[Task instructions] Reproduce every one of the entries below verbatim, leaving each line unchanged.

[Data section]
((

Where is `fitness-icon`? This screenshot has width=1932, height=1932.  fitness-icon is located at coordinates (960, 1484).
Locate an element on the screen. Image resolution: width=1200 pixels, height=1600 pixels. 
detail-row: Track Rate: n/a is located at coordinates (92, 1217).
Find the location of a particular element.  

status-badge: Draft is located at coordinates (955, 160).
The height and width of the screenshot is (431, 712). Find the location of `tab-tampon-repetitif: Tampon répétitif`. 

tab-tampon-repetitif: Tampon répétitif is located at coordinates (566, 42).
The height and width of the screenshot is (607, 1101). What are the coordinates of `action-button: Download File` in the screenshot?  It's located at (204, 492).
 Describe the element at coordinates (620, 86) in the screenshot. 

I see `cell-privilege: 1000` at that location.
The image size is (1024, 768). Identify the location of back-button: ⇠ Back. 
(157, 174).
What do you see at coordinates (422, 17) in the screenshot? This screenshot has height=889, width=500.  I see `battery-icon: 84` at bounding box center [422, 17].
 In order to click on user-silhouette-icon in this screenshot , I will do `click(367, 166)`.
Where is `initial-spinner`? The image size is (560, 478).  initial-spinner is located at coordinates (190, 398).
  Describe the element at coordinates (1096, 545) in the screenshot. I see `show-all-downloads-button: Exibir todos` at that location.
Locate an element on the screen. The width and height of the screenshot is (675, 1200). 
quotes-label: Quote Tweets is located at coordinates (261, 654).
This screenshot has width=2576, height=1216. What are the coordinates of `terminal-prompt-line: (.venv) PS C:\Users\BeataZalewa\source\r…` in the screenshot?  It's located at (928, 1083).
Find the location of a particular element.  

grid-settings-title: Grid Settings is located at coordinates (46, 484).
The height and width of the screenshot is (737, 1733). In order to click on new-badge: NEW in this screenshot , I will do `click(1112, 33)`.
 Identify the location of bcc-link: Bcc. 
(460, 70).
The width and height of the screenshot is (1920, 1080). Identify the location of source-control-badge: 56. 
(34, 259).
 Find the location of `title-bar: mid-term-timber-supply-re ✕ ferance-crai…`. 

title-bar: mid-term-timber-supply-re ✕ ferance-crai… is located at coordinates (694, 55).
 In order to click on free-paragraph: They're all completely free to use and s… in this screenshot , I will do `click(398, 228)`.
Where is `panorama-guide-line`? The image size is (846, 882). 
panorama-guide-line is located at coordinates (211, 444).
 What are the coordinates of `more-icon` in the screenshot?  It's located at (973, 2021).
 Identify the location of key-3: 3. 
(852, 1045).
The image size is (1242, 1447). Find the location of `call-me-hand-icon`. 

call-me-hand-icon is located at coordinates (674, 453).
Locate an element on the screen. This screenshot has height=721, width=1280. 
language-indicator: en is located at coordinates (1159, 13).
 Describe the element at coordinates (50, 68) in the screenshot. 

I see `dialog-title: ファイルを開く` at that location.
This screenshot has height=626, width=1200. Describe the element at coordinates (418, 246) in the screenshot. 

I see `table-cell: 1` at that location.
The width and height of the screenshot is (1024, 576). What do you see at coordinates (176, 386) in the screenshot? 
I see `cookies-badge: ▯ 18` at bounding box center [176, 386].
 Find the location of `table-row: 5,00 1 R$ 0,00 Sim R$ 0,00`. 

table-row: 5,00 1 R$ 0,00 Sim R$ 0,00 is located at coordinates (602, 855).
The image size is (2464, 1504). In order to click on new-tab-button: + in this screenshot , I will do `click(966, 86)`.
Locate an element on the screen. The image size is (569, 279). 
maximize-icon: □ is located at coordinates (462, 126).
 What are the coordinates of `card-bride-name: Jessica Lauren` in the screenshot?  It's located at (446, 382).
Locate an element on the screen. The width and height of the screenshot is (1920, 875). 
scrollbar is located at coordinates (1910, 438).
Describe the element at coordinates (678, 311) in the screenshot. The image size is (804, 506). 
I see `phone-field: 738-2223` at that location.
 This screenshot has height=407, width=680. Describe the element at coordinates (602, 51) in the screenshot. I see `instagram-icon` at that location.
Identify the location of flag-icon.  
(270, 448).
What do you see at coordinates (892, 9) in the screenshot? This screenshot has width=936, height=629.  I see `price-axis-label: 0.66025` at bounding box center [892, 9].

))

[Response area]
Where is `fitness-icon`? This screenshot has width=1932, height=1932.  fitness-icon is located at coordinates (960, 1484).
Locate an element on the screen. Image resolution: width=1200 pixels, height=1600 pixels. 
detail-row: Track Rate: n/a is located at coordinates (92, 1217).
Find the location of a particular element.  

status-badge: Draft is located at coordinates (955, 160).
The height and width of the screenshot is (431, 712). Find the location of `tab-tampon-repetitif: Tampon répétitif`. 

tab-tampon-repetitif: Tampon répétitif is located at coordinates (566, 42).
The height and width of the screenshot is (607, 1101). What are the coordinates of `action-button: Download File` in the screenshot?  It's located at (204, 492).
 Describe the element at coordinates (620, 86) in the screenshot. 

I see `cell-privilege: 1000` at that location.
The image size is (1024, 768). Identify the location of back-button: ⇠ Back. 
(157, 174).
What do you see at coordinates (422, 17) in the screenshot? This screenshot has height=889, width=500.  I see `battery-icon: 84` at bounding box center [422, 17].
 In order to click on user-silhouette-icon in this screenshot , I will do `click(367, 166)`.
Where is `initial-spinner`? The image size is (560, 478).  initial-spinner is located at coordinates (190, 398).
  Describe the element at coordinates (1096, 545) in the screenshot. I see `show-all-downloads-button: Exibir todos` at that location.
Locate an element on the screen. The width and height of the screenshot is (675, 1200). 
quotes-label: Quote Tweets is located at coordinates (261, 654).
This screenshot has width=2576, height=1216. What are the coordinates of `terminal-prompt-line: (.venv) PS C:\Users\BeataZalewa\source\r…` in the screenshot?  It's located at (928, 1083).
Find the location of a particular element.  

grid-settings-title: Grid Settings is located at coordinates (46, 484).
The height and width of the screenshot is (737, 1733). In order to click on new-badge: NEW in this screenshot , I will do `click(1112, 33)`.
 Identify the location of bcc-link: Bcc. 
(460, 70).
The width and height of the screenshot is (1920, 1080). Identify the location of source-control-badge: 56. 
(34, 259).
 Find the location of `title-bar: mid-term-timber-supply-re ✕ ferance-crai…`. 

title-bar: mid-term-timber-supply-re ✕ ferance-crai… is located at coordinates (694, 55).
 In order to click on free-paragraph: They're all completely free to use and s… in this screenshot , I will do `click(398, 228)`.
Where is `panorama-guide-line`? The image size is (846, 882). 
panorama-guide-line is located at coordinates (211, 444).
 What are the coordinates of `more-icon` in the screenshot?  It's located at (973, 2021).
 Identify the location of key-3: 3. 
(852, 1045).
The image size is (1242, 1447). Find the location of `call-me-hand-icon`. 

call-me-hand-icon is located at coordinates (674, 453).
Locate an element on the screen. This screenshot has height=721, width=1280. 
language-indicator: en is located at coordinates (1159, 13).
 Describe the element at coordinates (50, 68) in the screenshot. 

I see `dialog-title: ファイルを開く` at that location.
This screenshot has height=626, width=1200. Describe the element at coordinates (418, 246) in the screenshot. 

I see `table-cell: 1` at that location.
The width and height of the screenshot is (1024, 576). What do you see at coordinates (176, 386) in the screenshot? 
I see `cookies-badge: ▯ 18` at bounding box center [176, 386].
 Find the location of `table-row: 5,00 1 R$ 0,00 Sim R$ 0,00`. 

table-row: 5,00 1 R$ 0,00 Sim R$ 0,00 is located at coordinates (602, 855).
The image size is (2464, 1504). In order to click on new-tab-button: + in this screenshot , I will do `click(966, 86)`.
Locate an element on the screen. The image size is (569, 279). 
maximize-icon: □ is located at coordinates (462, 126).
 What are the coordinates of `card-bride-name: Jessica Lauren` in the screenshot?  It's located at (446, 382).
Locate an element on the screen. The width and height of the screenshot is (1920, 875). 
scrollbar is located at coordinates (1910, 438).
Describe the element at coordinates (678, 311) in the screenshot. The image size is (804, 506). 
I see `phone-field: 738-2223` at that location.
 This screenshot has height=407, width=680. Describe the element at coordinates (602, 51) in the screenshot. I see `instagram-icon` at that location.
Identify the location of flag-icon.  
(270, 448).
What do you see at coordinates (892, 9) in the screenshot? This screenshot has width=936, height=629.  I see `price-axis-label: 0.66025` at bounding box center [892, 9].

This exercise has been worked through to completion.